◆ Exercise ◆
Extract the text of every entry below exactly; leave images out.

◆ The data ◆
□ □ □ □ □ □ □
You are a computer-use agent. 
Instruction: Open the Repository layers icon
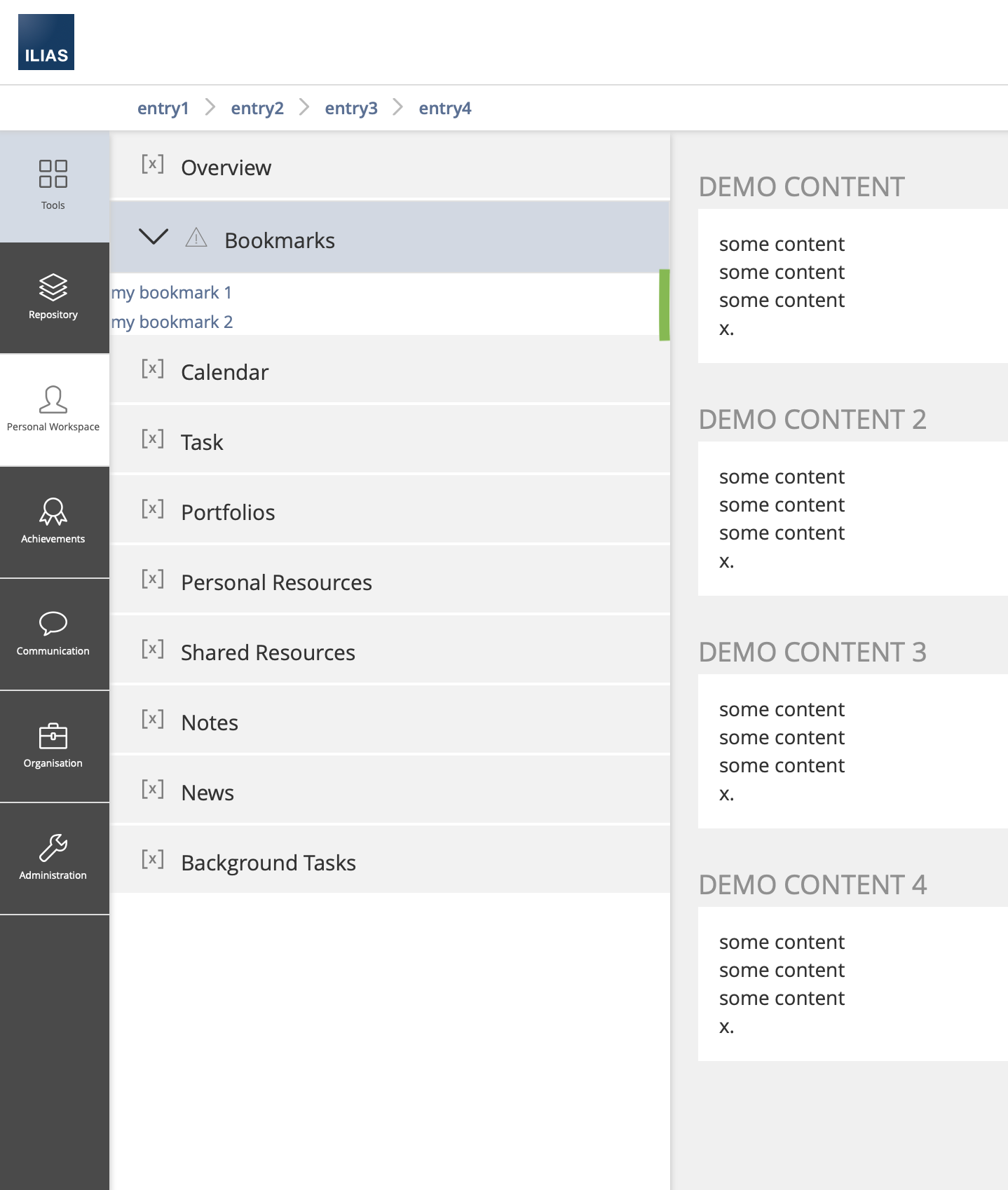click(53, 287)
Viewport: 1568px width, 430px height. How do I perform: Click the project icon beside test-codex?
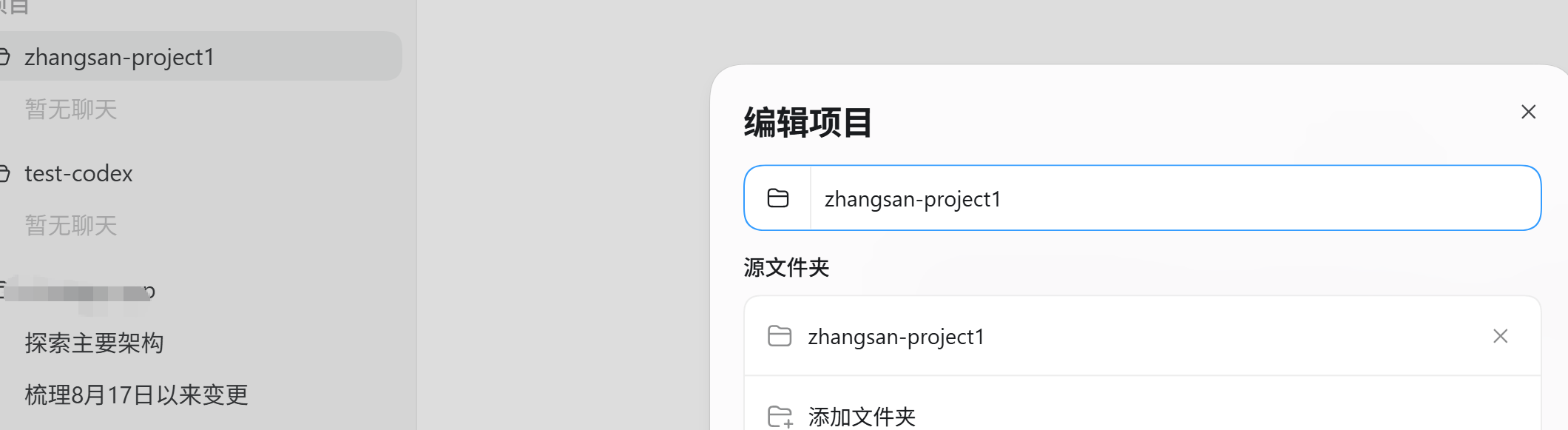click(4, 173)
□ □ □ □ □ □ □
◆ Answer for the task ◆
You are a computer-use agent. 
Instruction: Open the Repository layers icon
click(53, 287)
Viewport: 1568px width, 430px height. How do I perform: Click the project icon beside test-codex?
click(4, 173)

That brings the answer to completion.